For MCARP, a clarification: there’s a reason “win” was in quotation marks. I don’t see relationships as a zero sum game with winners and losers. I do see that some people make the decision not to get into relationships and that they do so because they believe they maximize their happiness by avoiding the problems of relationships and by achieving and putting a focus on other goals. In that sense, I believe they “win”. On the other hand, I believe they are also merely devising another shape and form of the barricades and battlements I mentioned as having myself. And, while it’s true that I said I think it’s a shell of a life not much better than death, I also said it’s my most likely next strategy. Until it becomes my strategy, though, I’m with Westika: better to love and lose than never love at all. As much as I hate the pain of a failed romance, I also love the high of having someone with whom to share and grow and talk and get fluttery fingertips in the chest over. From my perspective, my own thinking is so often off the beam that I NEED another person in my life with whom I’m so intimate that I can talk and bounce ideas off and get grounded in reality. I can’t yet join you because I still hope and believe that there’s someone out there who can put up with my shit, leave me alone and be there (all at the same time, mind you) when I’m flailing about.
For me, and I don’t pretend to speak about humanity or anyone else at all, for me, part of the problem is that I am not just male, I’m human. I’m a mammal. I have all these conveniently placed nerve endings in my genitalia. I have this perfectly servicable hormonal system. I have this visual brain structure. My very existence is formidably grounded in the fact of my physical being. Most of the reason I’m on this planet has to do with survival of the species. I was bred and had children because that’s what we humans do. Fortunately or unfortunately, these instincts and physical structures, intelligently designed or evolved as they may be, had the unintended consequence of recreational sex not intended for procreation. Whatever priority one may place on those facts, those facts cannot be ignored. They are facts and they exist and they must be dealt with.
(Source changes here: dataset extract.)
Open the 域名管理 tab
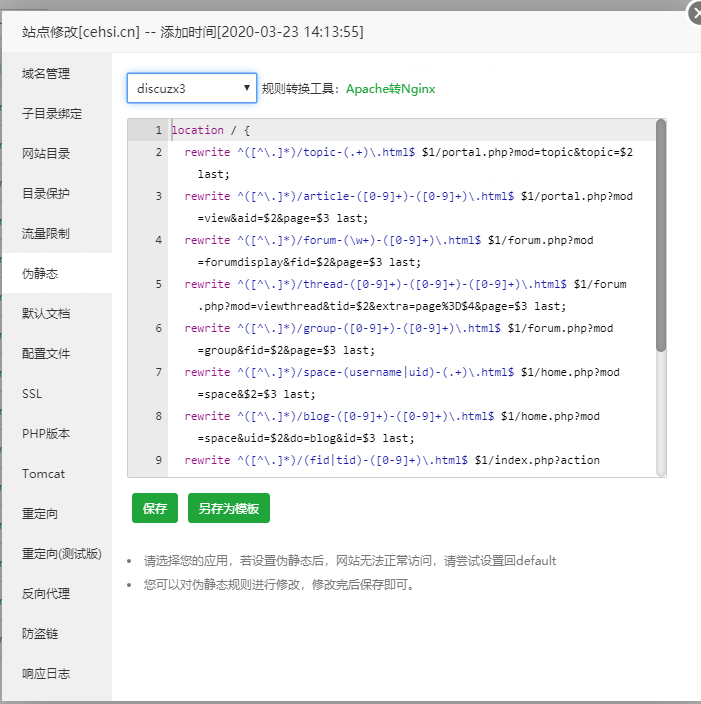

I will necessarily, as a fact of life, have some relationship with some women and that cannot be avoided. I will necessarily, as a fact of life, want to have sex with at least some of them. I can choose to have only non sexual relationships with women and to be frustrated in my desire to have sex with some woman, but for me that is choosing not to decide. For me, that is choosing to deny my humanity. For me, that is choosing gray over all the other vivid colors of life and love. While I might have a perfectly lovely life in my career, while I might have a terrific set of friends (and I most assuredly do, including MCARP) that I find very comforting, while I might have creative urges towards writing that contributes much to my well being and serenity, to choose not to have any romantic relationship is the choice to cease to be human in that central sphere of human experience. It is worse than death because in death we also have no relationships, but by making that choice, unlike the dead, we are conscious of the choice and its consequences. One consequence of avoiding relationships might very well be that my writing is 2 dimensional when describing women, that my career choices sometimes lack balance and that my friendships are crippled by my immaturity with and about women (friends get very tired of hearing about one’s dramas, I suspect).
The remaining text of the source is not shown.